Assigned task:
Every line of the listing that contains the word "each" is to be copied out.

Given data:
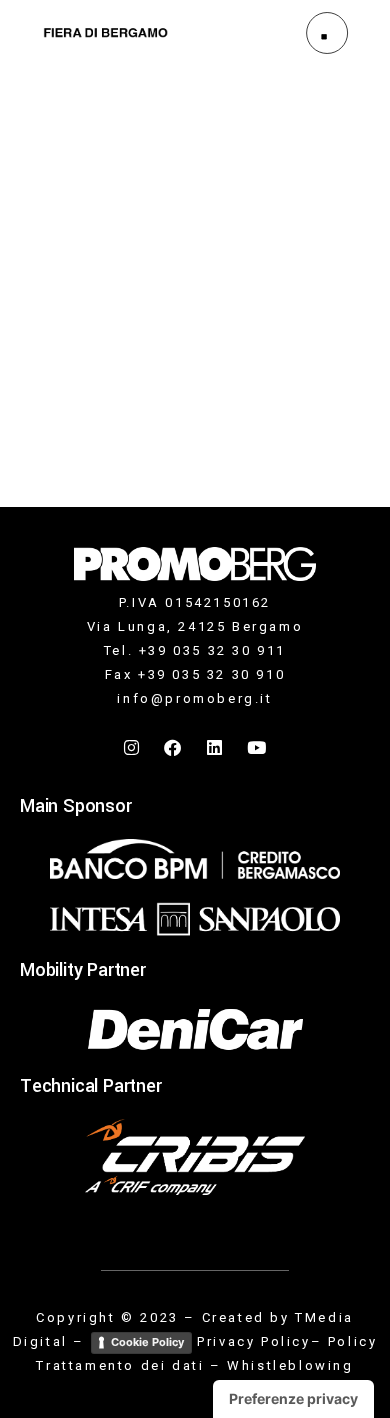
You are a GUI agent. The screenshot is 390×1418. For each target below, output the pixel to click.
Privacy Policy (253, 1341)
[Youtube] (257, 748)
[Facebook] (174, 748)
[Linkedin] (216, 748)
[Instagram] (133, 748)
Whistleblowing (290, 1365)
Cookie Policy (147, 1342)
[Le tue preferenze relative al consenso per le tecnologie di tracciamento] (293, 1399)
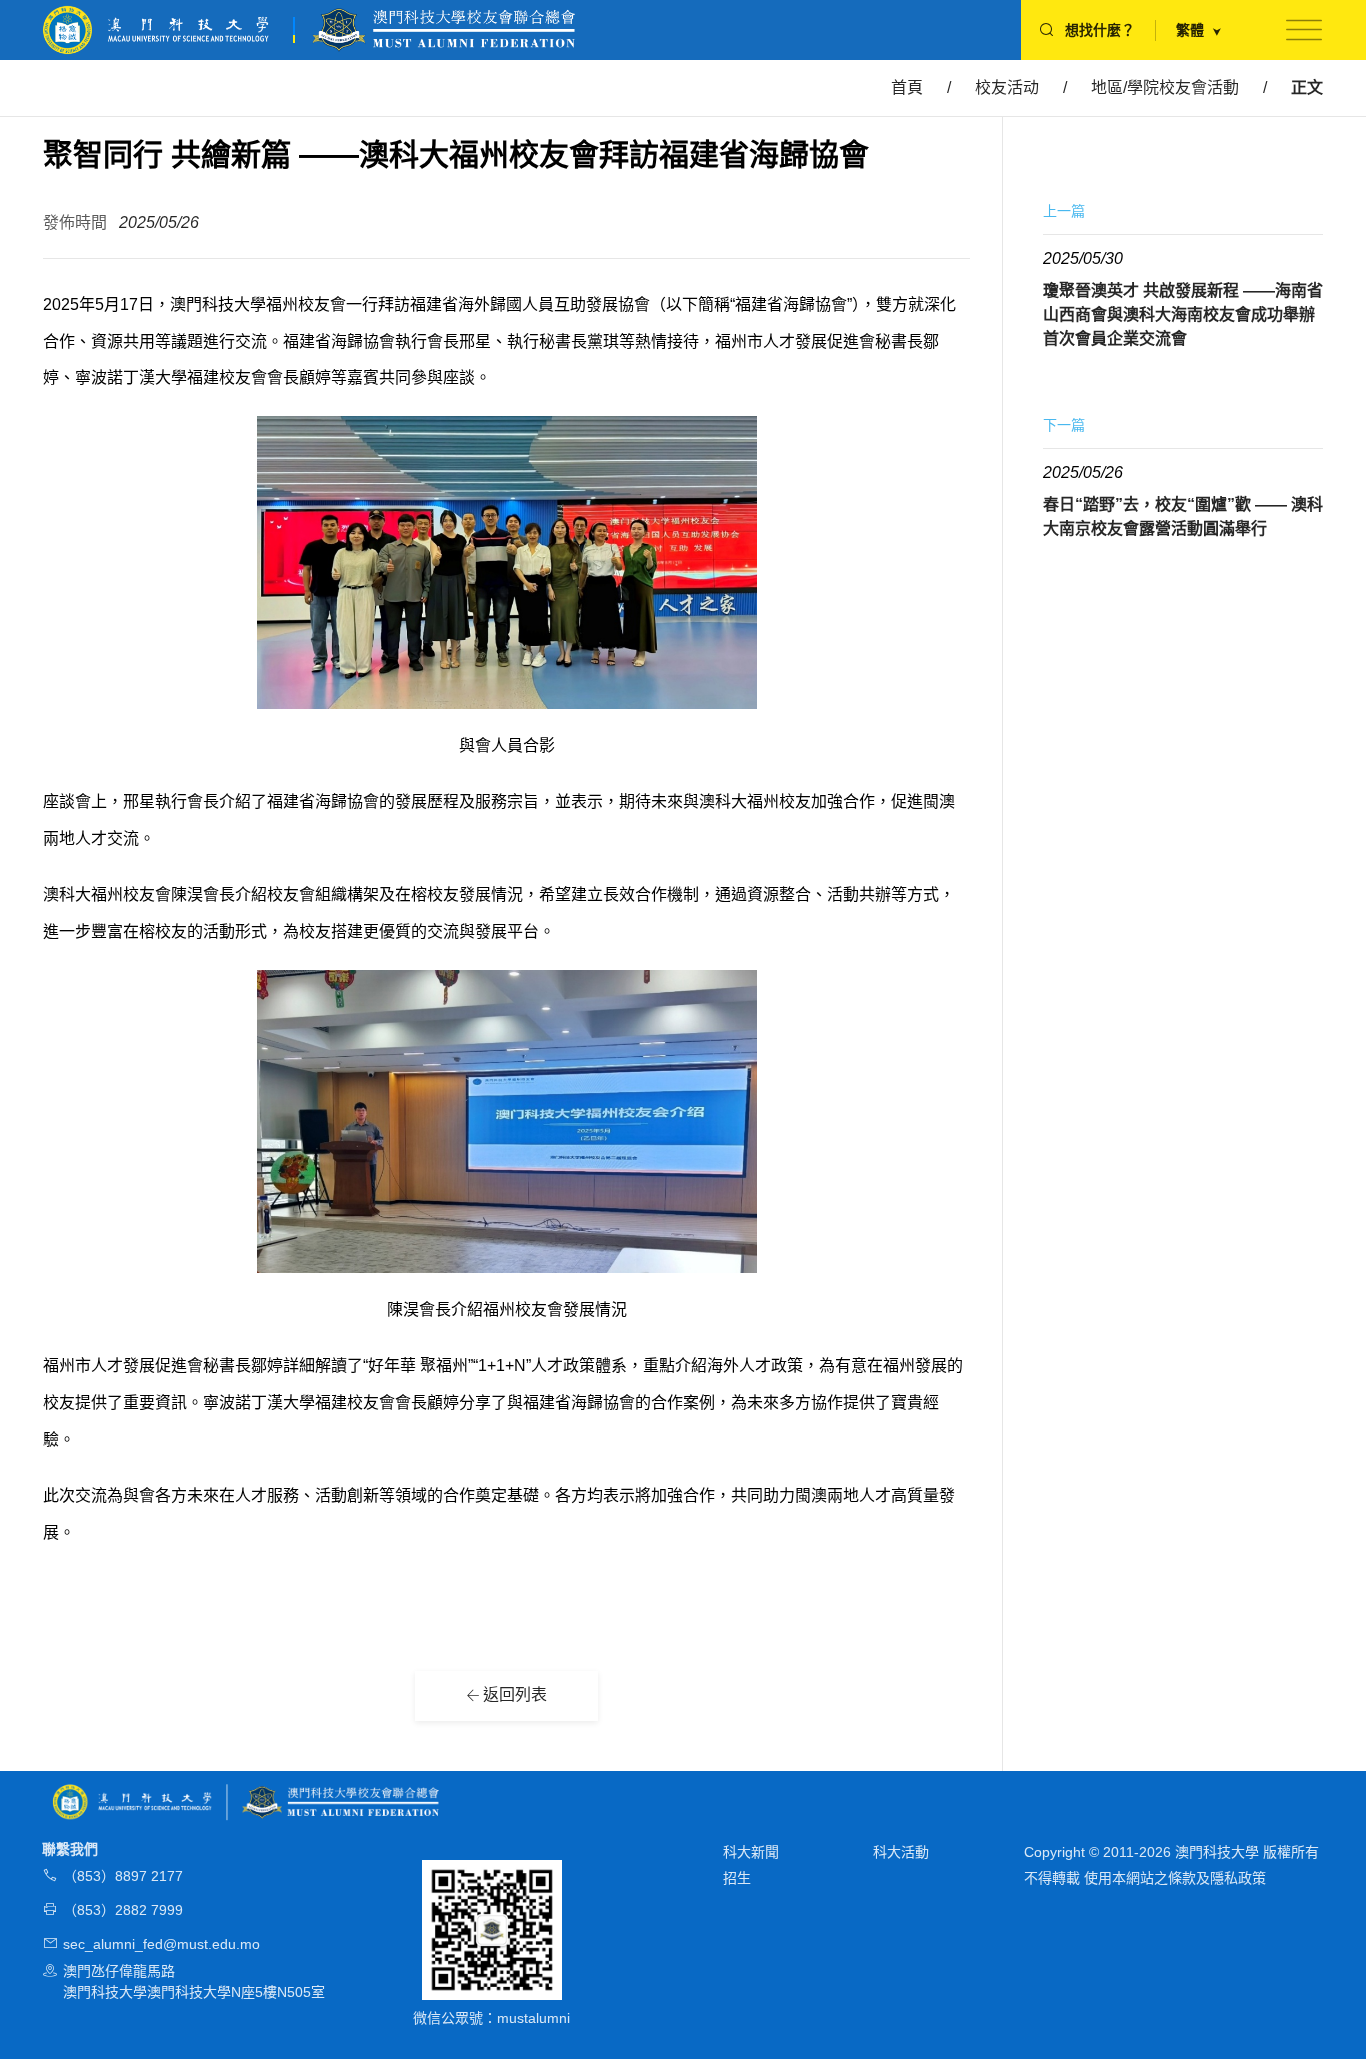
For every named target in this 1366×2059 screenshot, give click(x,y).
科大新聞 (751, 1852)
--
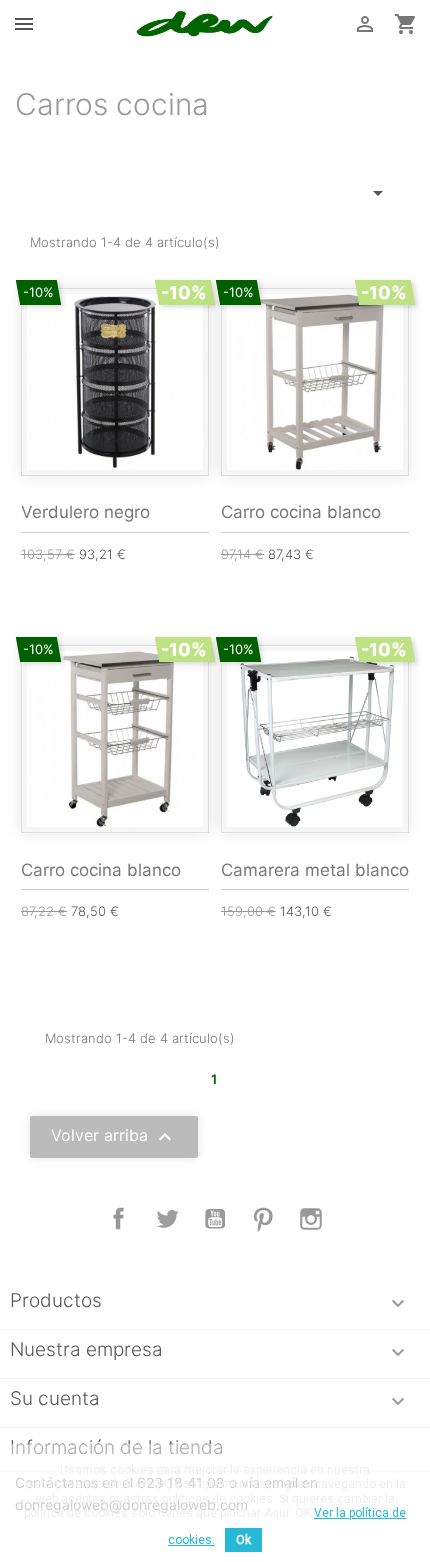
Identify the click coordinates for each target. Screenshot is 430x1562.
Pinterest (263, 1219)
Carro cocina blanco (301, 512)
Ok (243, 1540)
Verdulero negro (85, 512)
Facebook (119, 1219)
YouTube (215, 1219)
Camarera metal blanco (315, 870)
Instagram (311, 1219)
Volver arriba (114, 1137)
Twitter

Answer below:
You are a GUI agent. The screenshot is 390×1418. For each target below, output the pixel to click.
Identify the click coordinates for each target. Screenshot is 430x1562.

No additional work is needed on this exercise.